- PASSAGE
***

Compared to carrying out the development lifecycle in other languages, like Rust or Go, where types are static and tools are unified, Python has always felt like it got in the way more than it enabled.

But now uv has come along, and made a lot of my dislikes about Python redundant. Install it with

$ curl -LsSf https://astral.sh/uv/install.sh | sh

and lets see how it can help you hate python a little bit less, too.

For local development

I have already written a blog post on using pyproject.toml to manage Python projects, in which the claim is made that it can be laid out in a tool-agnostic manner. Helpfully, uv isn't bucking that trend, and so, provided that I am cloning a repository that has a pyproject.toml file similar to as in that post, getting started with development is extremely quick:

$ git clone git@github.com:some-user/some-repo.git
$ cd some-repo
$ uv sync

Because uv manages dependencies sensibly (pinning versions in pyproject.toml and using a lockfile), creating the environment for someone else's uv-managed project actually works! It may seem like a very low bar, but from all previous experience working with Python, where it was anyone's guess as to whether a project would work out of the box, this is, all the same, a bar that warranted clearing...

If I'm lucky enough to have the chance to do some greenfield development, creating a well-laid-out project is equally simple:

$ uv init --app --package some-package --build-backend setuptools
$ cd some-package
$ uv venv

This creates a new directory called some-package with a pyproject.toml file, a README.md, and a src directory with a folder for the python package inside, as well as a .venv folder. Adding dependencies and installing them to the virtual environment is then done by uv add:

$ uv add requests

And dev dependencies - anything not required to run the app itself, such as packages required for testing - are added with uv add --dev:

$ uv add --dev hypothesis ruff

This updates the pyproject.toml file for me! It feels like using some language that isn't Python, where the package manager is sensible and dependencies are well managed. Note how uv enables good practice - source layout, separation of dependencies, dependency pinning and so on - encouraging better behaviour to help even the most uncaring developer structure and manage their codebase in a robust way.

***

- RECORD SET
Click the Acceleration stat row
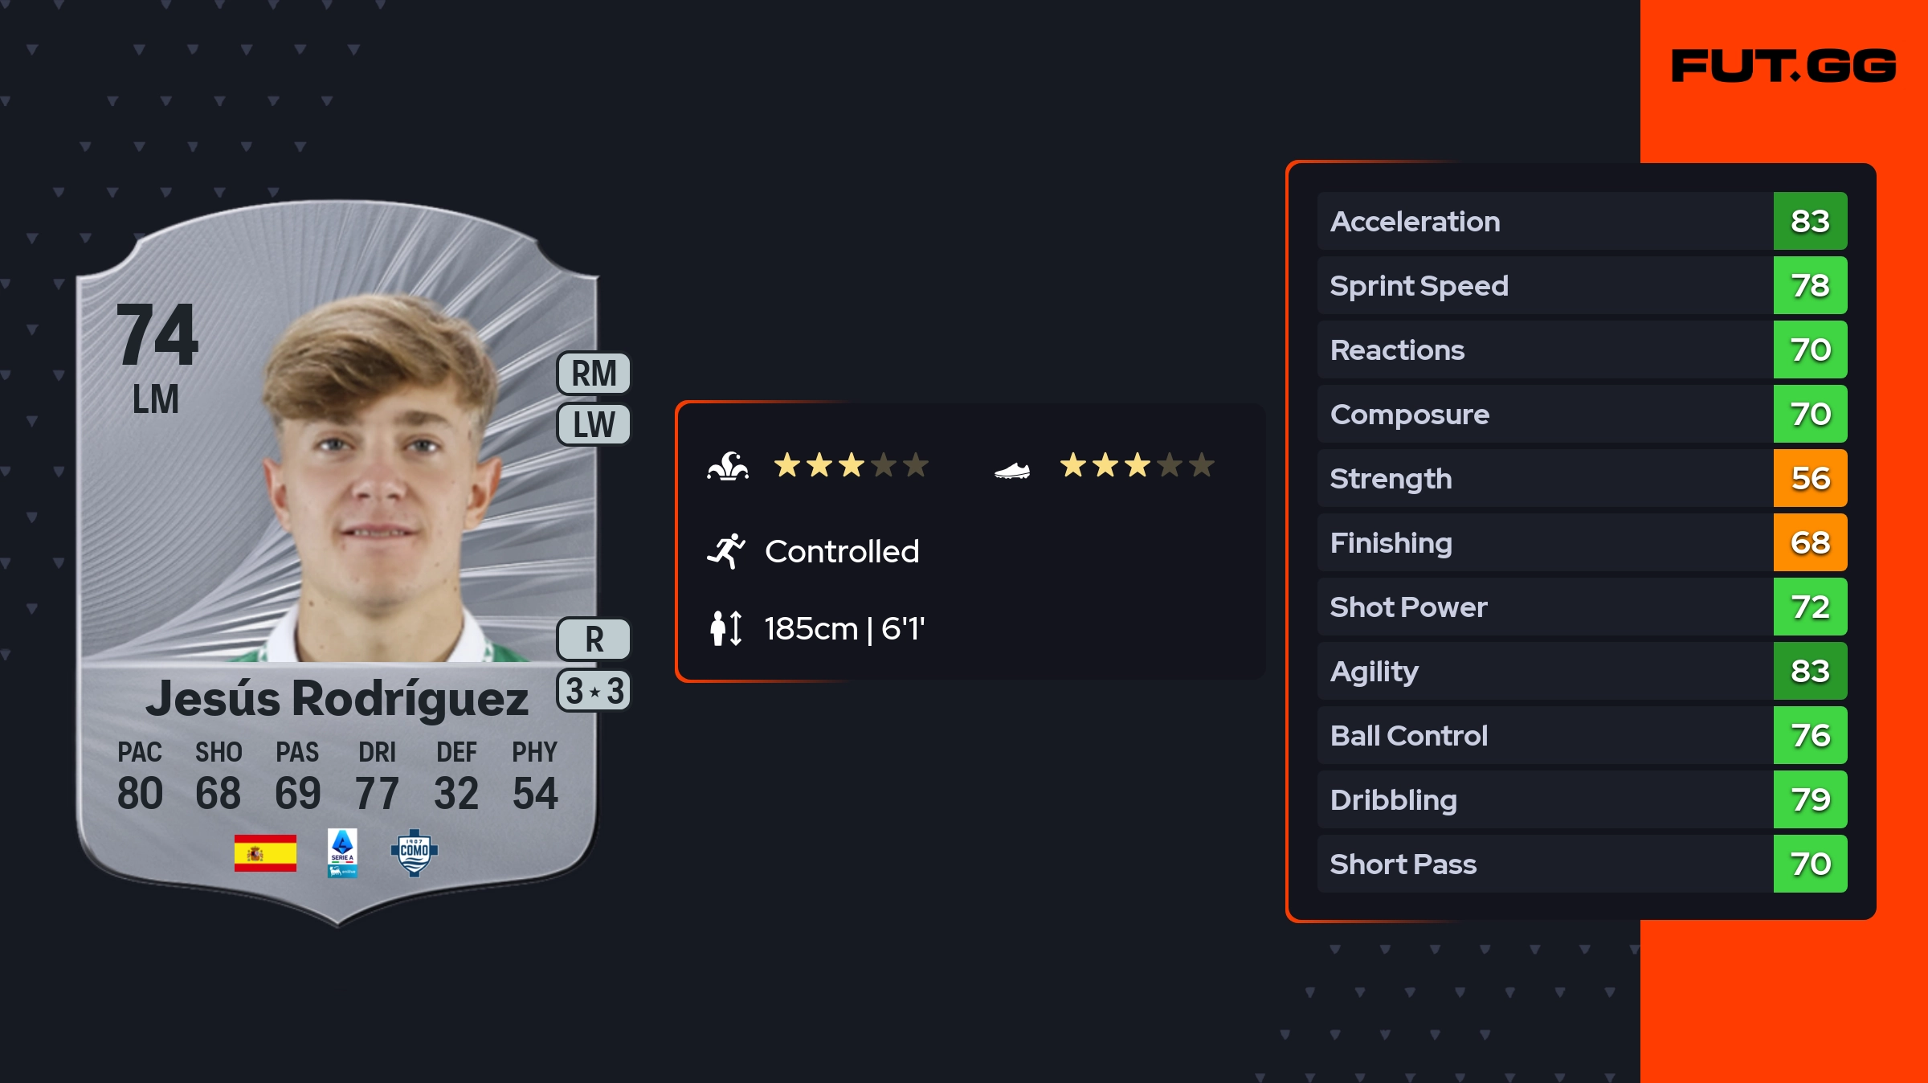Image resolution: width=1928 pixels, height=1083 pixels. [1544, 221]
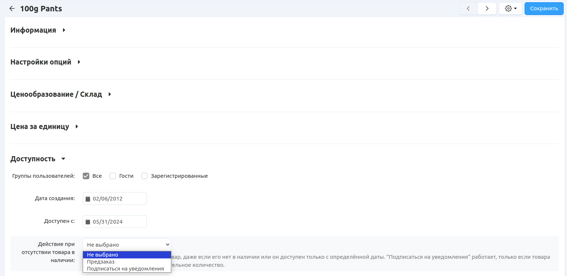Expand the Настройки опций section
This screenshot has height=276, width=567.
click(x=79, y=62)
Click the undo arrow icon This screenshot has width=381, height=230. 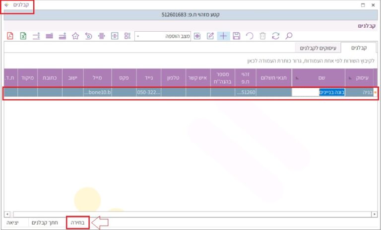click(x=250, y=36)
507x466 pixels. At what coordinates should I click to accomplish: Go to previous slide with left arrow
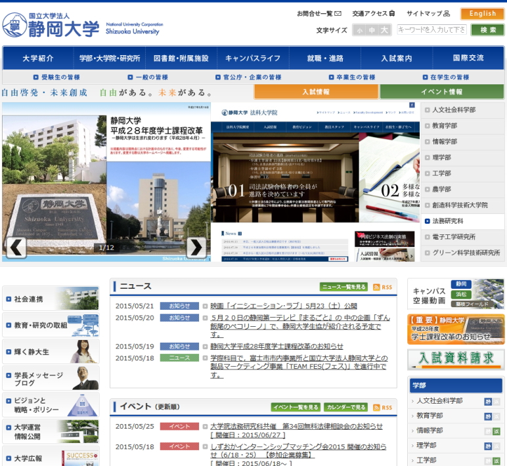pos(16,247)
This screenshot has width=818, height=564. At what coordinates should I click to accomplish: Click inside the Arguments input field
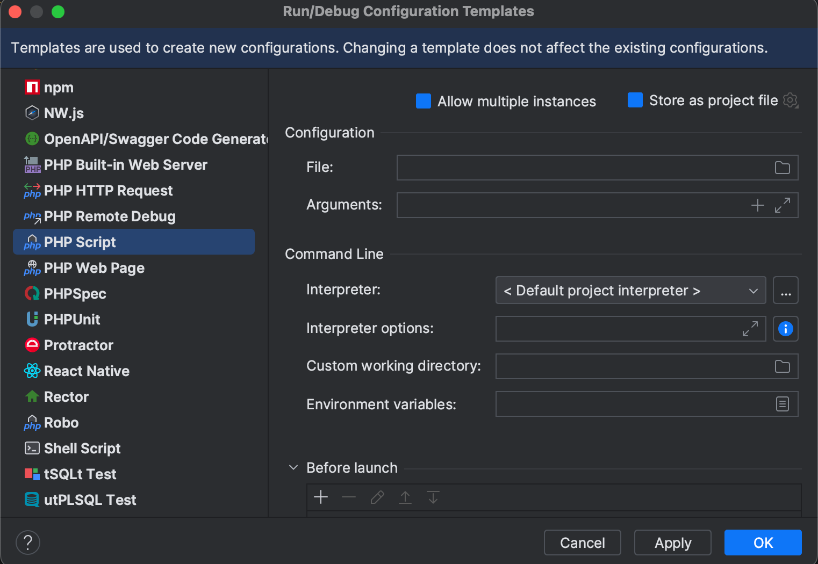[564, 205]
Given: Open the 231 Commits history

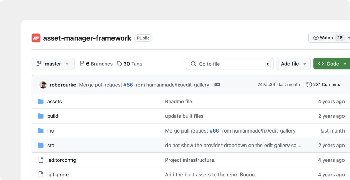Looking at the screenshot, I should pos(323,85).
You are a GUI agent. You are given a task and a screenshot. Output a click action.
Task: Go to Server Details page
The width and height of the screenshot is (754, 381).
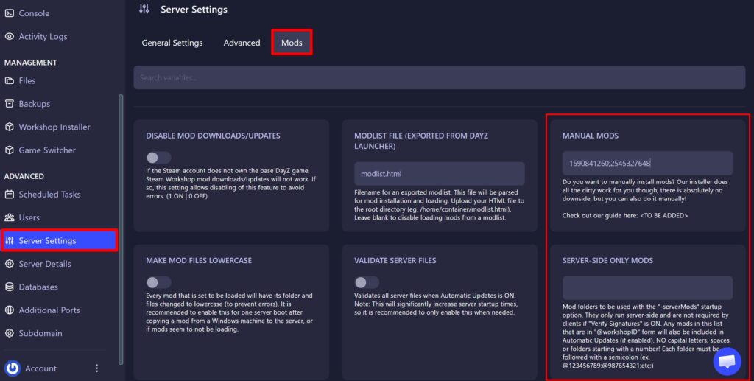click(44, 264)
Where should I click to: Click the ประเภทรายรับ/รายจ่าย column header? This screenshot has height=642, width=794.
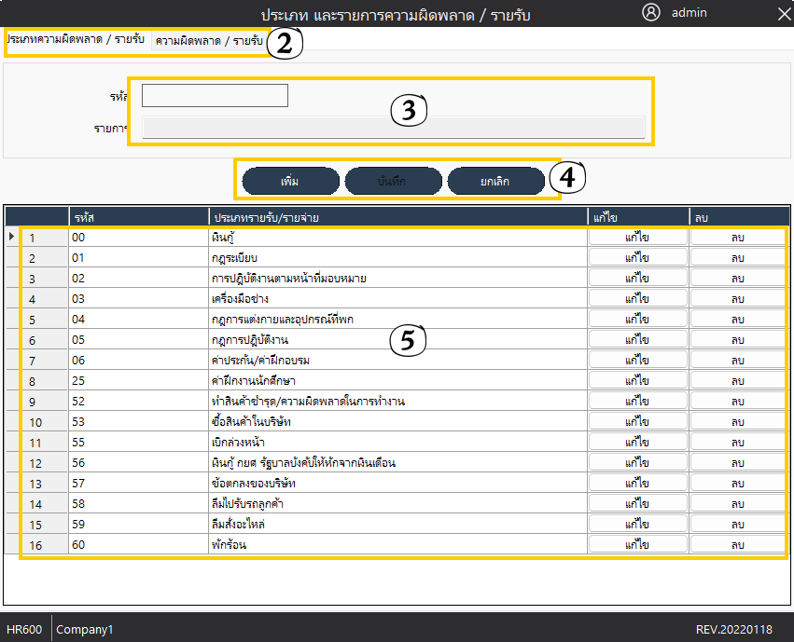click(x=397, y=217)
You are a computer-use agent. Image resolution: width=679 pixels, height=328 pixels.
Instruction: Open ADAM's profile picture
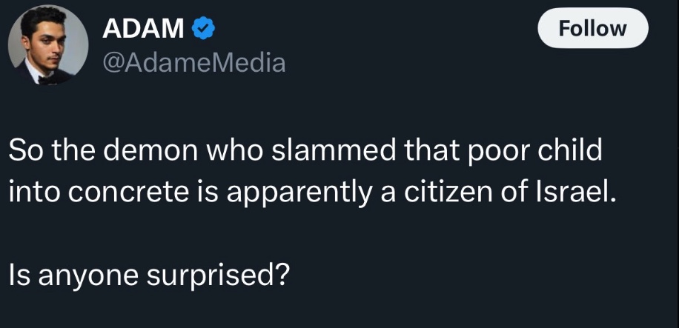click(x=48, y=46)
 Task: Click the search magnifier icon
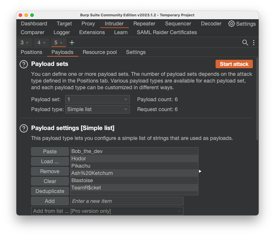245,43
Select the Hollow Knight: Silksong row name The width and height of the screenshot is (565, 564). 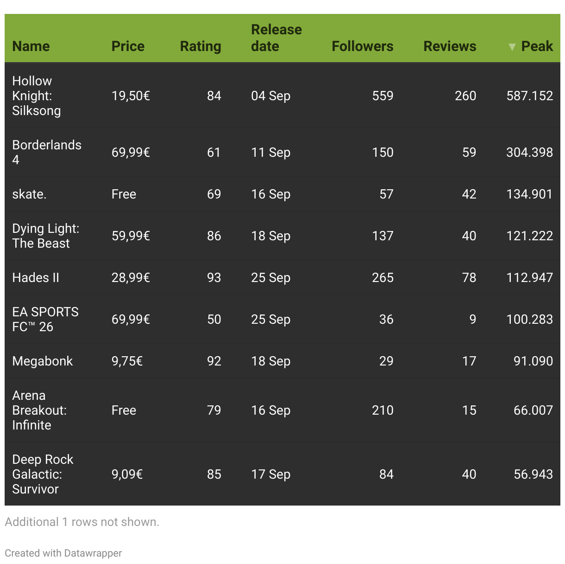tap(37, 96)
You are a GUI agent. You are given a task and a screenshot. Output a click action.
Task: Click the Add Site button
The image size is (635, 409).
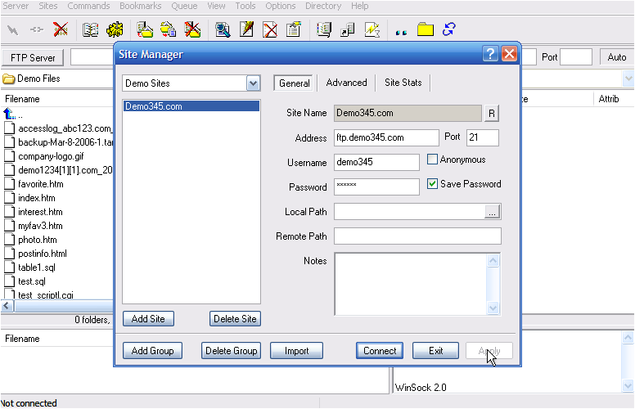(148, 319)
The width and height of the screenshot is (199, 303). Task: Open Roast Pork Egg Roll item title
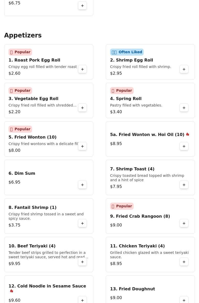[x=34, y=60]
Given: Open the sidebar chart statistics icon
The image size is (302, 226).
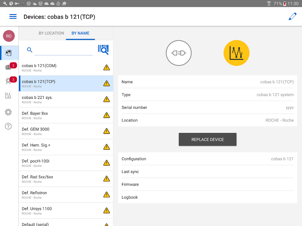Looking at the screenshot, I should pyautogui.click(x=8, y=95).
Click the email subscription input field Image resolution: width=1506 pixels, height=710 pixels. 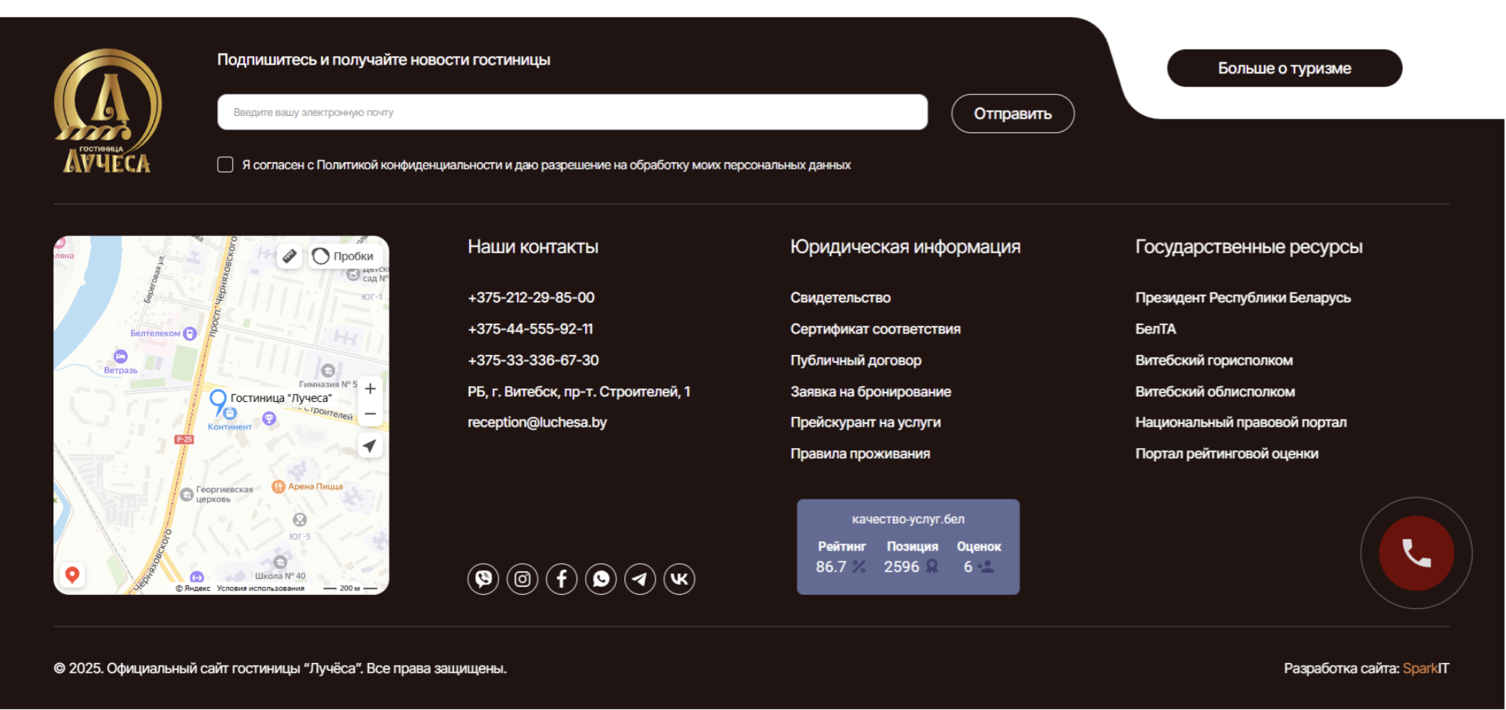pos(573,112)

***

- REQUIRED ACTIONS
• A. Translate this sentence from the uv post into Spanish: "But now uv has come along, and made a lot of my dislikes about Python redundant."
• B. Write a continuation of the uv post, keeping its first-person voice.

- THE ANSWERS
• A. Pero ahora ha llegado uv y ha hecho que muchas de las cosas que no me gustan de Python dejen de importar.

• B.
Also note how at no point have I had to activate or even thing about a virtual environment, because provided there is a .venv directory in your working folder, uv commands will use it automatically. If I want to spawn a python shell, or run my app through it's entrypoint, or run a test suite, or lint or typecheck my code - it's just a matter of prefixing the usual commands with uv:

$ uv run python
$ uv run my-entrypoint
$ uv run python -m unittest discover -s src -p "test_*.py"
$ uv run ruff check --fix .
$ uv run mypy .

uv's caching will ensure you don't end up in a node-modules -esque world of sprawling multi-gigabyte .venv directories as it hardlinks from the cache directory by default. And I'm not just limited to python commands: I can run anything in the virtual environment, so

$ uv run vim .

in an environment with python-lsp-server, for instance, as a development dependency creates a vim instance with LSP support - an ease of integration that impresses me every time.

In Docker containers

Building a container is also improved using uv. Here is an example Dockerfile, with comments describing each stage, that is designed to be optimal for production use. It uses a layered approach, building dependencies in one stage and the application in another, slimmer one. The dependency builder stage only reruns when when the dependencies change; the application builder stage when the application code changes. This keeps builds quick and efficient.

# --- Dependency builder image (can use python-3.12 if need gcc etc) --- #
FROM python:3.12-slim-bookworm AS build-deps

# Install build requirements into build image
# * UV for python packaging
COPY --from=ghcr.io/astral-sh/uv:latest /uv /uvx /bin/

# Add only files required for dependencies
# * pyproject.toml: Project configuration
# * uv.lock: Dependency lockfile
WORKDIR /opt/app
COPY pyproject.toml uv.lock /opt/app/

# Make UV behave in a container-orientated way
# * Compile bytecode to reduce startup time
# * Disable cache to reduce image size
ENV UV_COMPILE_BYTECODE=1 \
    UV_NO_CACHE=1 \
    UV_LINK_MODE=copy

# Install dependecies
# * mkdir src: Required if application uses src layout
# * --no-dev: Do not install development dependencies
# * --no-install-project: Only install dependencies
# * --no-editable: Copy the source code into site-packages
RUN mkdir src && \
    uv sync --no-dev --no-install-project --no-editable

# Remove tests (Pandas ship loads, for instance)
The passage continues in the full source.